(Task to carry out):
With all images omitted, write out the records word for word.

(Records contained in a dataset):
::::

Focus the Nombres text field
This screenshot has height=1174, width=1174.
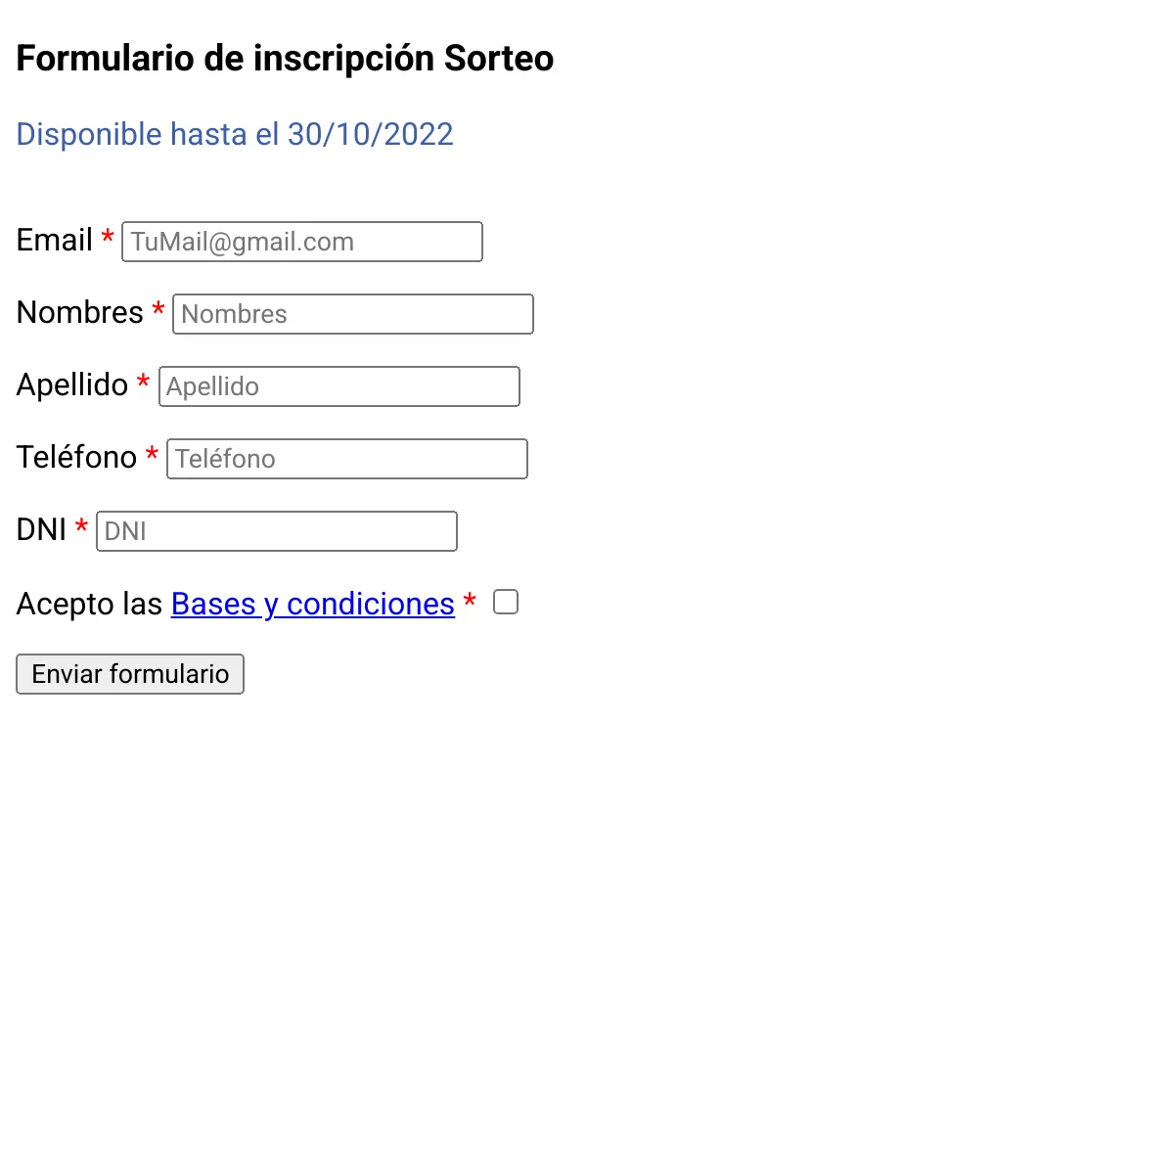353,314
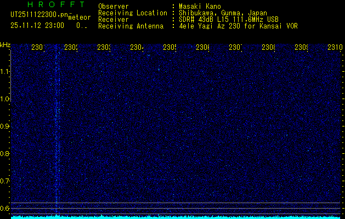Select the 2310 time marker
The width and height of the screenshot is (345, 219).
(x=335, y=48)
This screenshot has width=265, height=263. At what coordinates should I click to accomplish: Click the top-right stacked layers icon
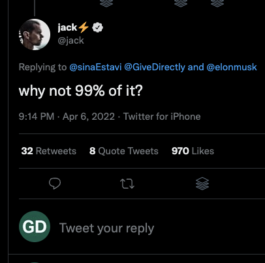[x=217, y=3]
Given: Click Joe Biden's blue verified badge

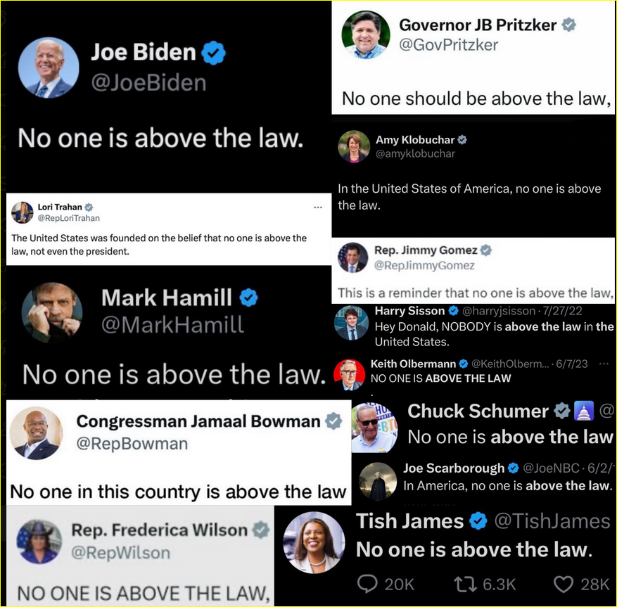Looking at the screenshot, I should click(213, 53).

::::

(Solved problem):
Focus the Nombres text field
This screenshot has height=1174, width=1174.
353,314
Select the 2310 time marker
The width and height of the screenshot is (345, 219).
(x=335, y=48)
This screenshot has width=265, height=263. At what coordinates should I click to accomplish: Click the top-right stacked layers icon
[x=217, y=3]
Given: Click Joe Biden's blue verified badge

Looking at the screenshot, I should click(213, 53).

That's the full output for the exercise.